» **EXTRAIT DU TEXTE**:

De la crise anglophone à L’Affaire MRC : une fuite en avant vers l’inéluctable désastre
L’arrestation et la déportation à Yaoundé des cadres du MRC à la suite d’une marche pacifique de protestation et leur mise en examen devant le tribunal militaire de la capitale camerounaise offre bien des points de ressemblance avec le traitement de la crise anglophone par l’Etat camerounais et donc par ceux qui l’incarnent hic et nunc. Dans le cas de la crise anglophone et en dépit des conseils, suggestions et mises en garde diverses, publiques, discrètes, secrètes, rien n’a pu infléchir l’inintelligence de la stratégie du pouvoir en place, inintelligence qui se mesure pleinement aujourd’hui à l’aune du désastre économique, social, et surtout humain que constituent les conséquences à jour sur le front de cette crise. Le même entêtement se voit aujourd’hui dans la gestion de la crise politique avec le MRC, et la même stratégie qui rappelle Roland Pré et les années 50 se met en place comme une mécanique inexorable. Cela pourrait déboucher à terme sur une conjonction objective et d’une gravité dont les précédents historiques ont produit les résultats détestables que personne ne souhaite rappeler à la mémoire individuelle ni collective. Quand les dieux veulent te perdre, ils te rendent fou, disaient les Classiques. Rappelons-en quelques faits.
Déjà en 2009, les enseignants anglophones posaient le problème des lacunes du sous-système anglophone camerounais en des termes dénués d’équivoques et ne scellaient point leur intention de recourir à la grève et au blocage de ce sous-secteur. Entre 2009 et 2012, les leaders syndicaux anglophones ont dit à plusieurs reprises aux autorités gouvernementales et dans le cadre de réunions publiques « We are going to stop school in the anglophone zone ! », mais personne n’a cru en leur capacité à réussir une telle entreprise, davantage confiants qu’étaient les uns et les autres dans les moyens répressifs que pouvait déployer l’Etat face à une éventuelle velléité de cet ordre. Ce syndicalisme anglophone était donc une force en déshérence qui cherchait oreille attentive et, sans doute 4 ans plus tard en 2016, a-t-il trouvé celle-ci auprès des tenants sécessionnistes d’une Ambazonie en train de se forger. On peut regretter ce choix de la part de ce dernier, mais il n’a été rendu possible que par la surdité de ceux qui ont en charge les affaires de l’Etat.

» **TÂCHES DEMANDÉES**:
(a) Relevez toutes les années et périodes datées que mentionne le texte sur la crise anglophone et l'affaire MRC.
(b) Répondez à ces questions d'après le texte sur la crise anglophone et l'affaire MRC :
(i) Devant quel tribunal les cadres du MRC sont-ils mis en examen ?
(ii) Quelle phrase les leaders syndicaux anglophones ont-ils dite aux autorités entre 2009 et 2012 ?
(iii) Auprès de qui le syndicalisme anglophone a-t-il trouvé une oreille attentive en 2016 ?
(c) Poursuivez le texte sur la crise anglophone et l'affaire MRC à partir de sa dernière phrase.

» **DONNÉES FOURNIES**:
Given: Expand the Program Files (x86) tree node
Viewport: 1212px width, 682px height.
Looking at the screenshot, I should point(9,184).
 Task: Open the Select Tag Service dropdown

» **RÉSULTATS PAR TÂCHE**:
(a) les années 50, 2009, 2012, 2016

(b)
(i) Devant le tribunal militaire de Yaoundé, la capitale camerounaise.
(ii) « We are going to stop school in the anglophone zone ! »
(iii) Auprès des tenants sécessionnistes d'une Ambazonie en train de se forger.

(c)
En 2016, il était presque déjà impossible de stopper la machinerie alors enclenchée et bien en marche, mais une réelle possibilité existait d’éviter le franchissement de la ligne rouge, celle d’un conflit armé avec une Ambazonie fictive, fantasmée ou en cours de constitution. Des nombreuses options en présence, le pouvoir avait alors cyniquement encouragé celle des armes (Cf. un des rapports de l’International Crisis Group de 2017). Nous avons essayé d’expliquer pourquoi selon nous ce choix avait été opéré à ce moment-là dans une de nos précédentes tribunes. C’était un calcul machiavélique et populiste, il a effectivement fonctionné un temps, suscitant quelques adhésions tonitruantes de la part d’une poignée de va-t-en-guerre. L’Etat, ayant acquis aux alentours de cette période-là, plus à crédit sans doute qu’au comptant, du matériel de guerre dernier cri, s’est convaincu que des forces spéciales, jetées sur le terrain du conflit, pouvaient nettoyer rapidement les embryons non formés, peu équipés et mal nourris des pseudos forces ambazoniennes. C’était parier contre l’histoire et l’on aurait pu jurer que tous ceux qui ont fait un peu d’école le savaient.
Créer des rebelles pour ensuite les traiter ès qualité, c’est une brillante idée dans l’abstrait ; dans la réalité, c’est comme déchaîner un monstre avant de tester sur lui les capacités de neutralisation dont on dispose. C’est en même temps anticiper et donc organiser les dégâts que le monstre créé devra absolument causer pour justifier de sa monstruosité ainsi que de la nécessité d’user de tous les moyens pour le stopper. Il y a là une sinistre planification totalement inacceptable, mais qui a été rationnalisée et mise en œuvre dans la gestion de la crise anglophone. La nature du conflit que l’on allumait ainsi aura manifestement été mal analysée : une guerre interne qui prend la coloration d’une guerre de libération en raison du comportement – généralement hideux - des acteurs principaux de terrain est par définition ingagnable : elle ne peut se terminer que par ce qu’il est convenu d’appeler la paix des braves.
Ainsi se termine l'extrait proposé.